Su cólera encuentra eco entre los miles de libaneses que ayer se pusieron en ruta hacia el norte, tras escuchar que Israel suspendía sus operaciones aéreas durante 48 horas. “Son unos mentirosos”, grita una mujer cuyo coche, igual que varios cientos más, ha quedado bloqueado ante el cráter que acaba de abrir un misil israelí a la altura de Qasmiye, en la única salida de Tiro hacia Beirut. Dos automóviles aún están hundidos en el boquete. El estrecho camino de tierra que servía de alternativa desde que la autovía y la carretera vieja quedaran inutilizadas por los ataques no permite el paso de dos vehículos al mismo tiempo. Los apenas tres kilómetros hasta que se alcanza la carretera de la cota alargan 90 minutos una huida que ha empezado muchas horas antes en Raeich, en Yarun o en Dhaira.

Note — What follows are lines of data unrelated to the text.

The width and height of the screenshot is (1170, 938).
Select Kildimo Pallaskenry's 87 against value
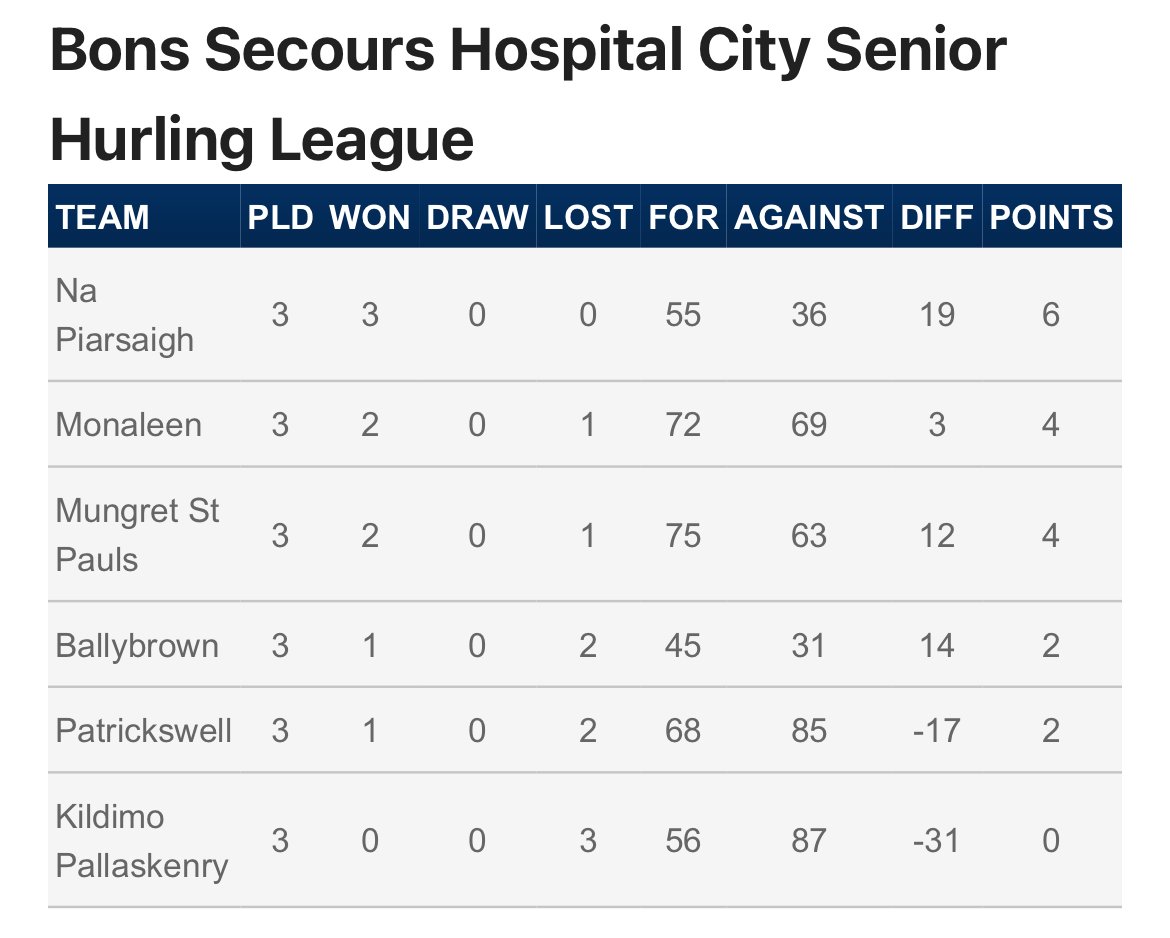tap(809, 841)
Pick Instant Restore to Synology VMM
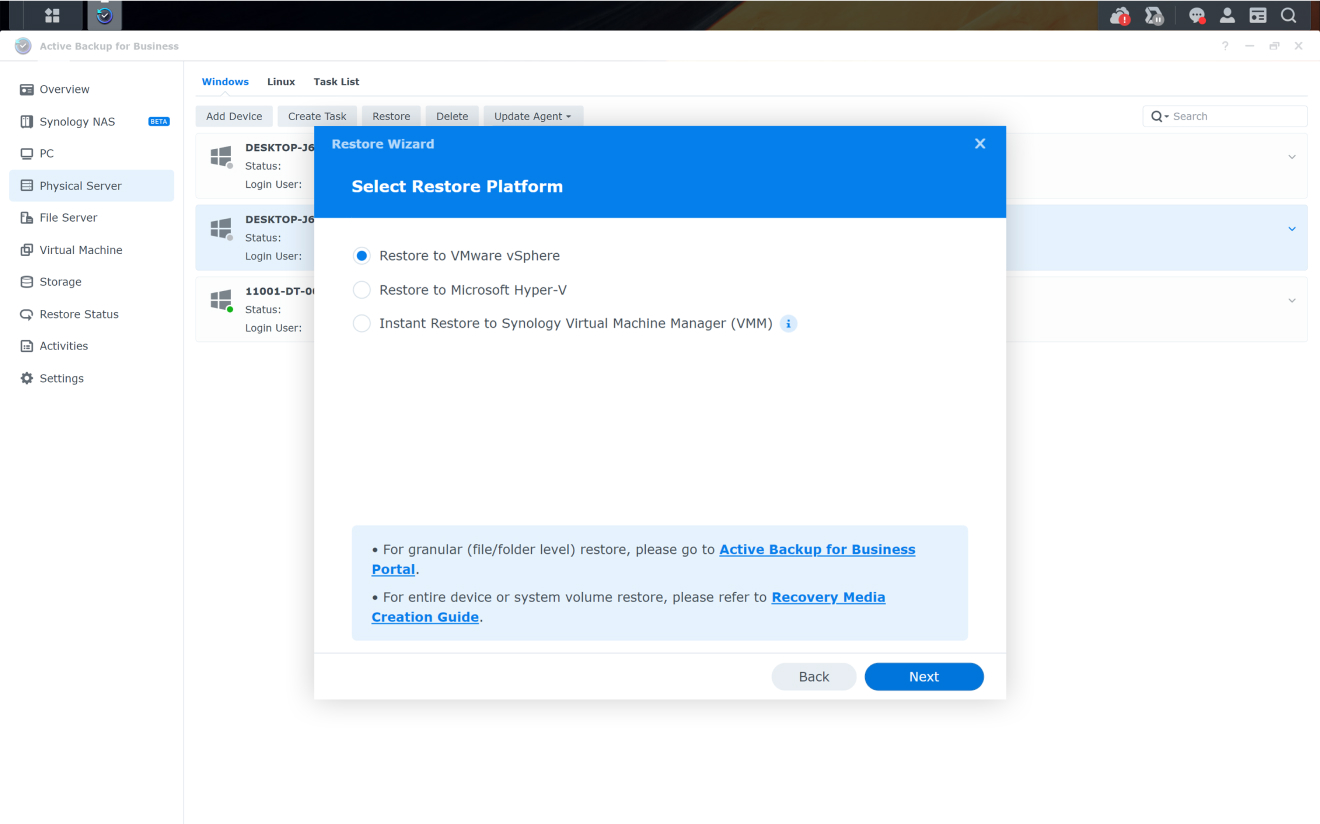Viewport: 1320px width, 824px height. click(x=361, y=323)
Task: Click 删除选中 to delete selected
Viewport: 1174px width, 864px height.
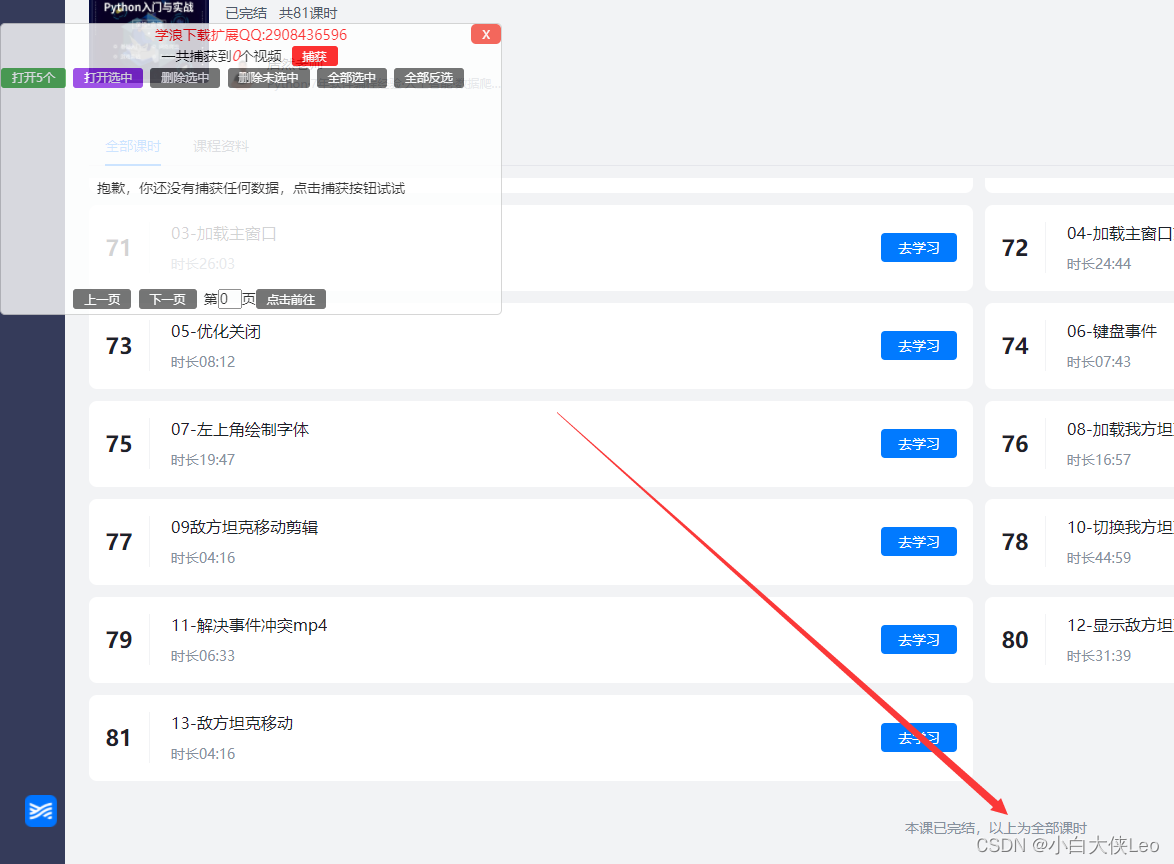Action: [185, 78]
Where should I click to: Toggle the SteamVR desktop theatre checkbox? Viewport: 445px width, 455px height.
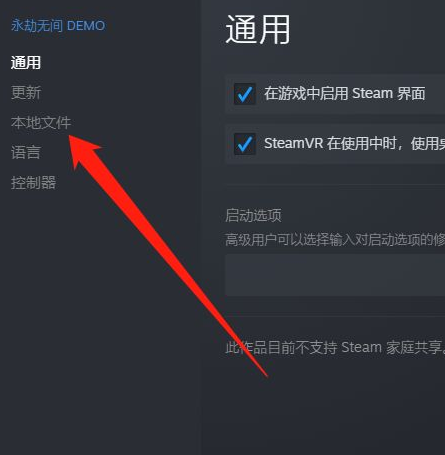(x=245, y=144)
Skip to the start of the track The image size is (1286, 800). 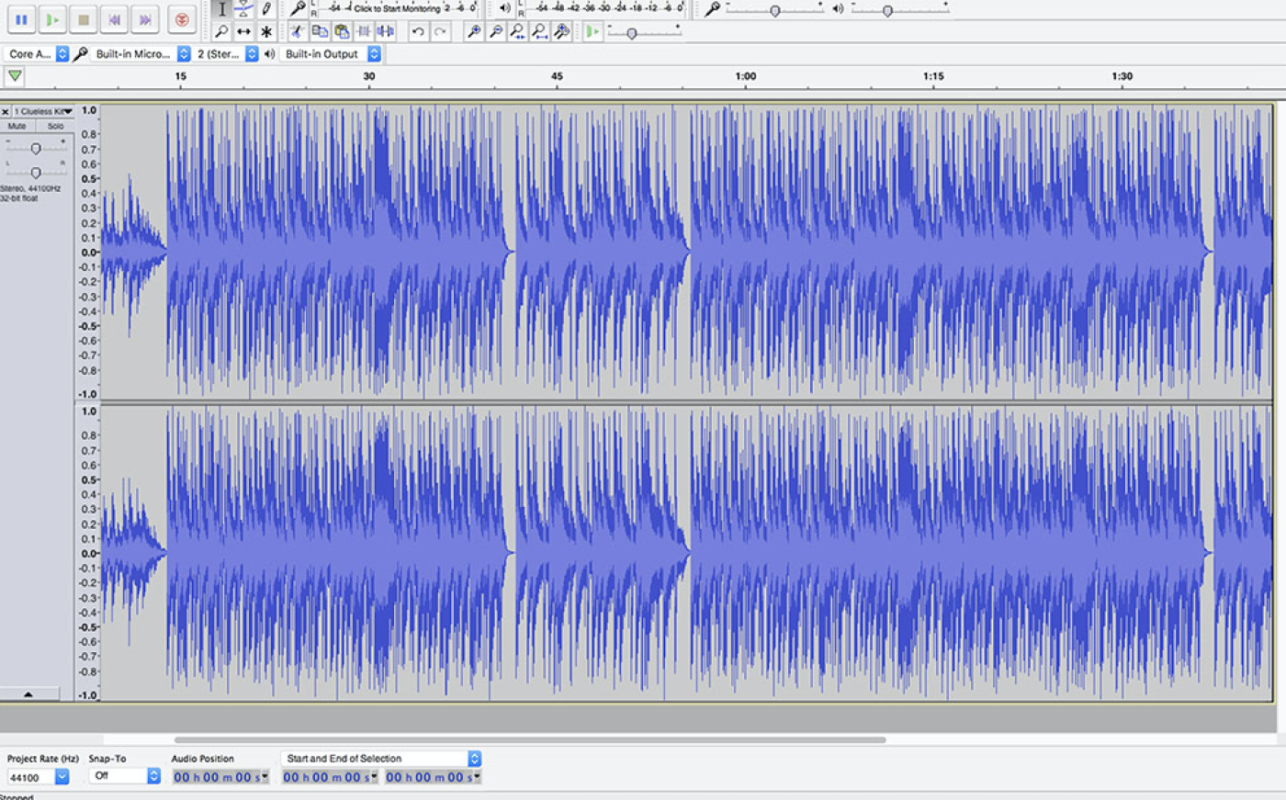[115, 19]
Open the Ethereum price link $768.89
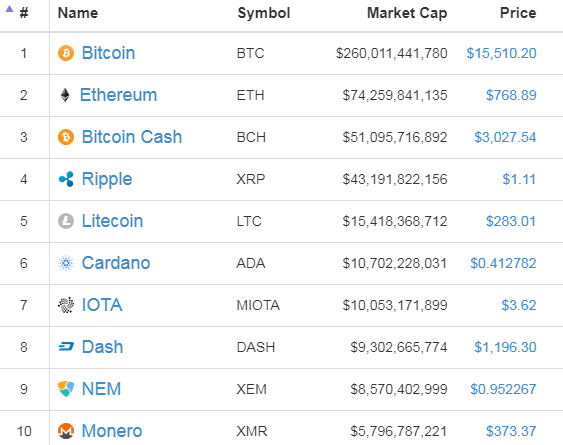 (x=511, y=95)
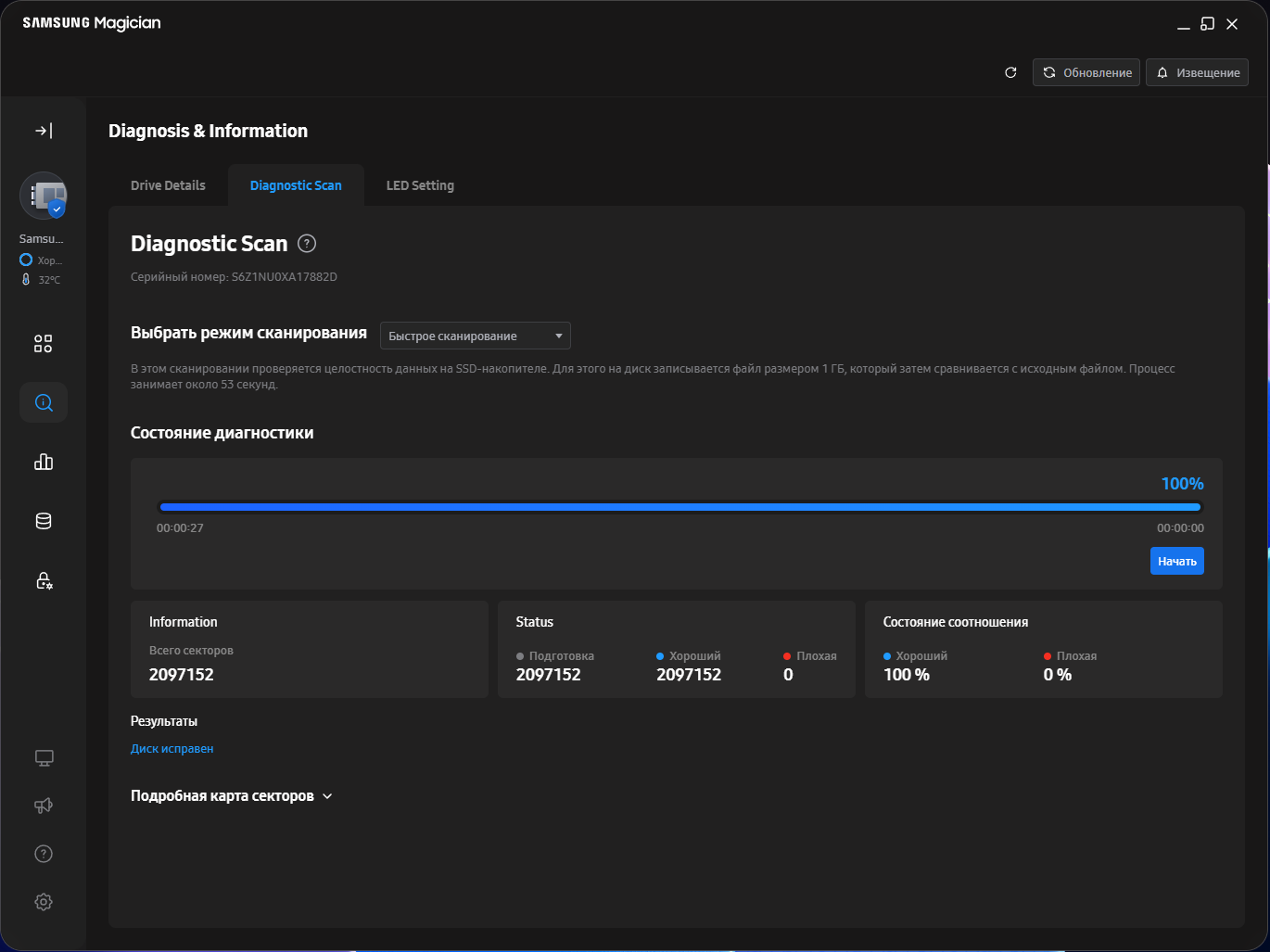Open the benchmark bar chart icon

tap(44, 462)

Apretujados en viejos Mercedes o en los remolques de pequeñas furgonetas destinadas al transporte de productos agrícolas, familias enteras huyen hacia el norte y miran con incredulidad a los periodistas y voluntarios que se dirigen hacia el sur. De las antenas de los coches y de las ventanillas, penden ajados trozos de sábanas o camisas a modo de bandera blanca en busca de una protección más ilusoria que real.
* De El País de Madrid. Especial para Página/12.